When you transcribe the entries, reproduce every character and exclude the images.

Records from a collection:
--------------------------------

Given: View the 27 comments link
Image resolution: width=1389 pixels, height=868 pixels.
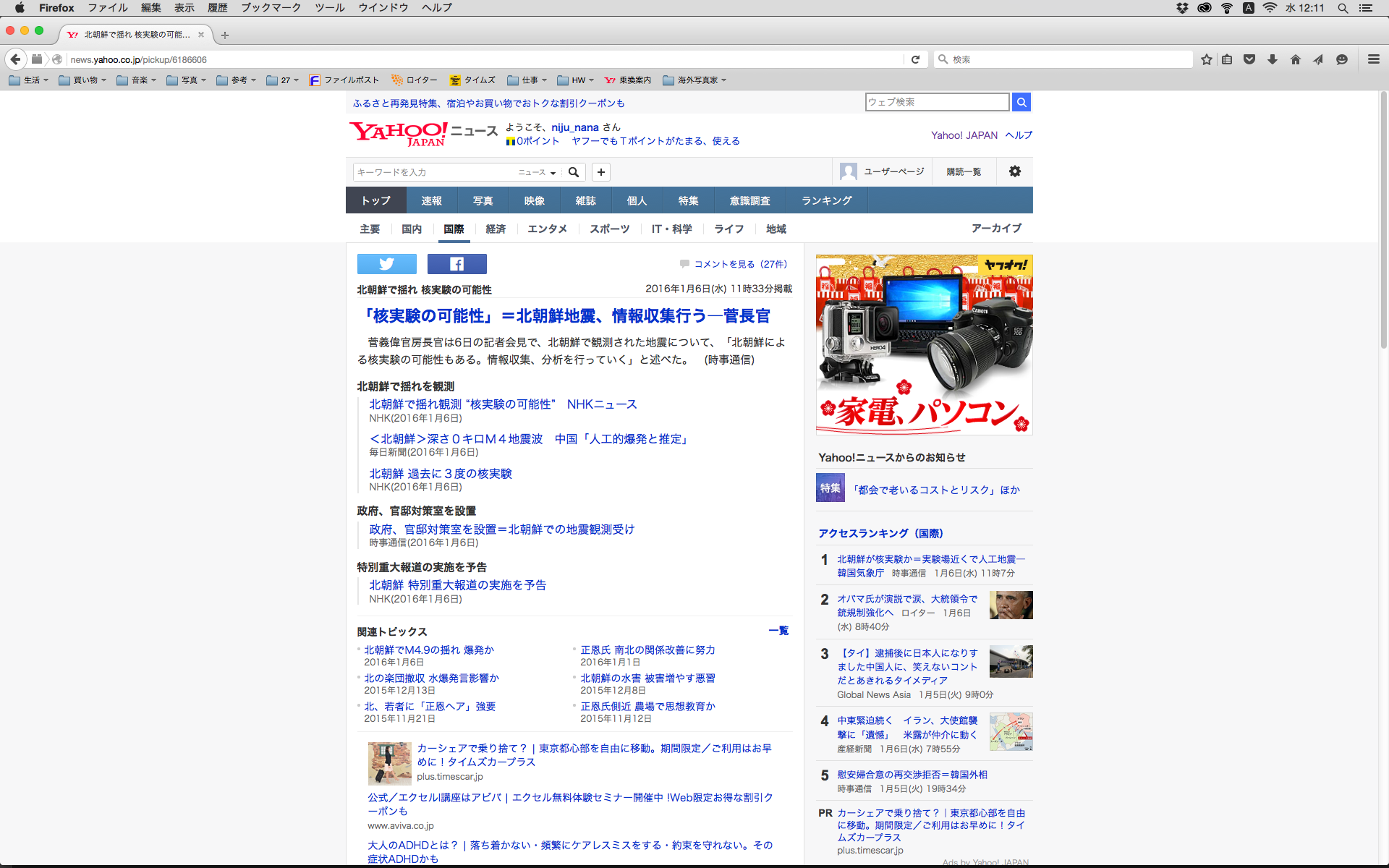Looking at the screenshot, I should coord(740,264).
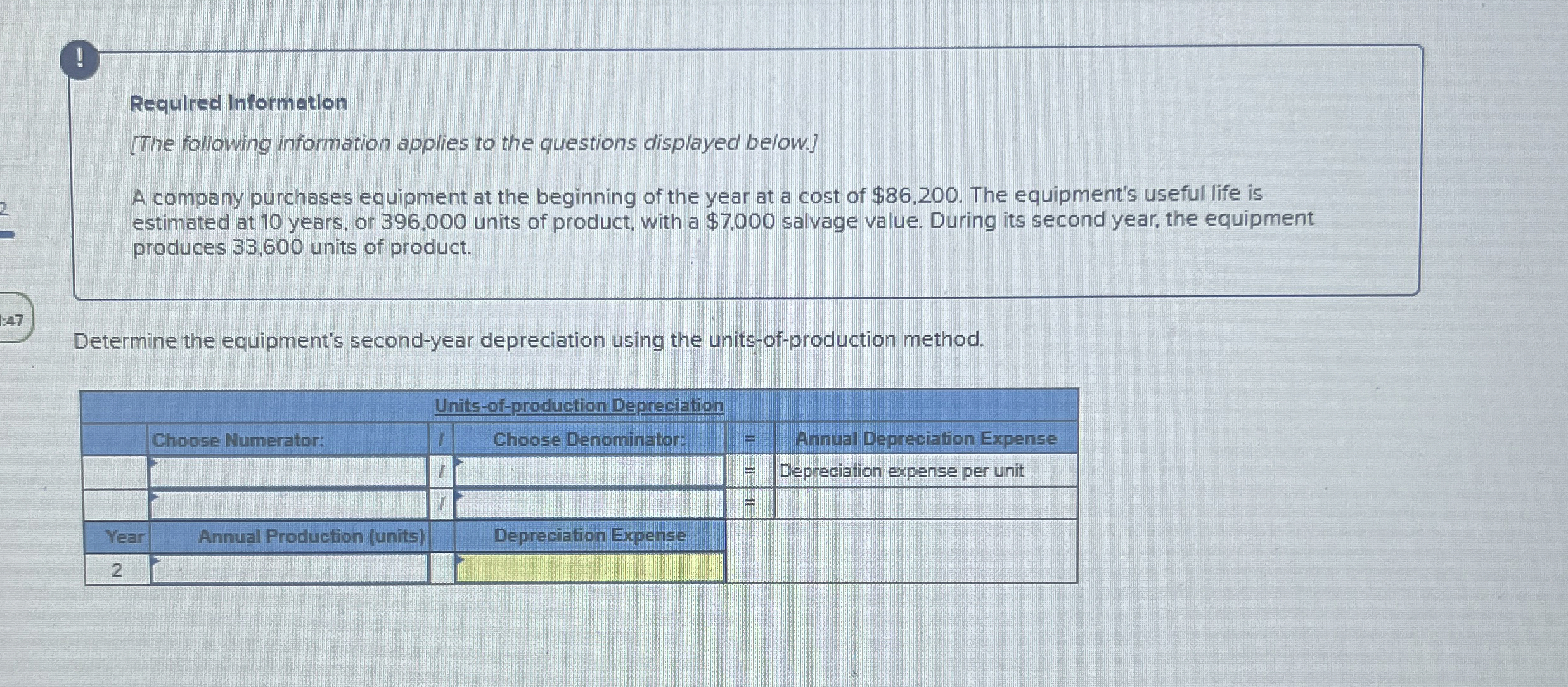Screen dimensions: 1568x687
Task: Click the Required Information heading
Action: [238, 103]
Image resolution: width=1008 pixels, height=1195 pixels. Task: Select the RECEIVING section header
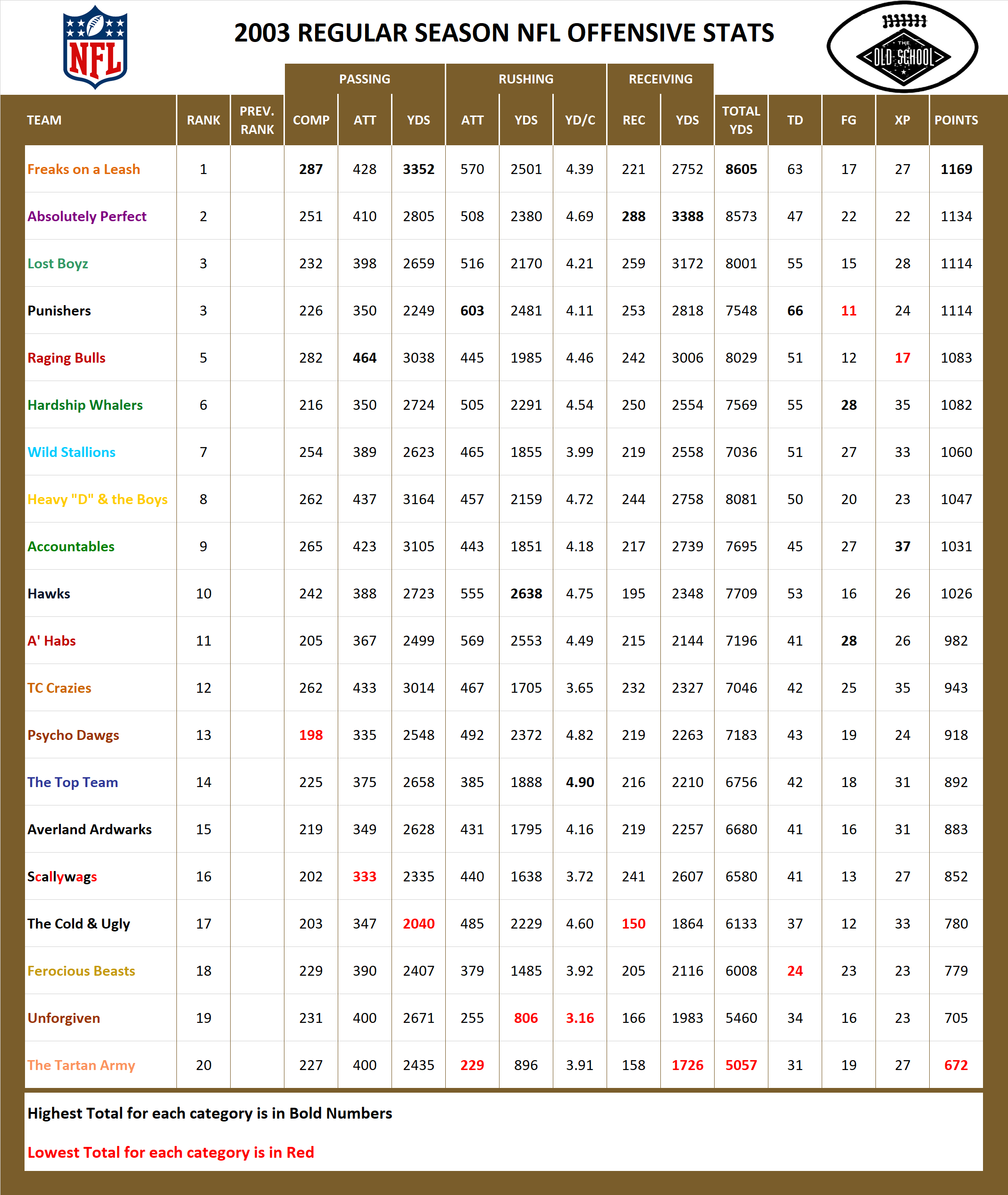coord(660,78)
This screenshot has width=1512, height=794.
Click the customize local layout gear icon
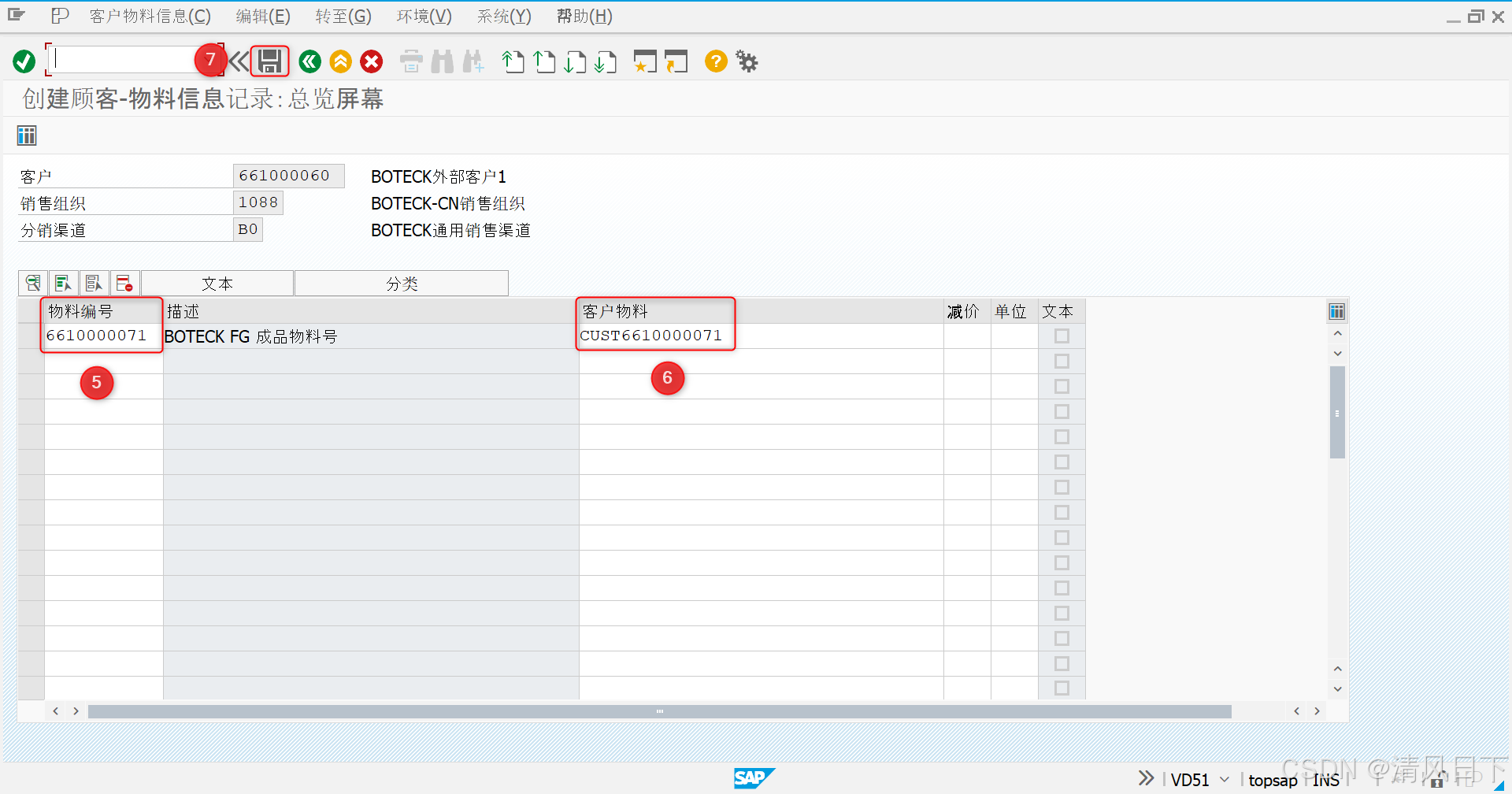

--------------------------------

Exercise solution:
Given: View the 27 comments link
Image resolution: width=1389 pixels, height=868 pixels.
Looking at the screenshot, I should coord(740,264).
Screen dimensions: 1568x687
Task: Click the Required Information heading
Action: [238, 103]
Image resolution: width=1008 pixels, height=1195 pixels. Task: Select the RECEIVING section header
coord(660,78)
This screenshot has width=1512, height=794.
Click the customize local layout gear icon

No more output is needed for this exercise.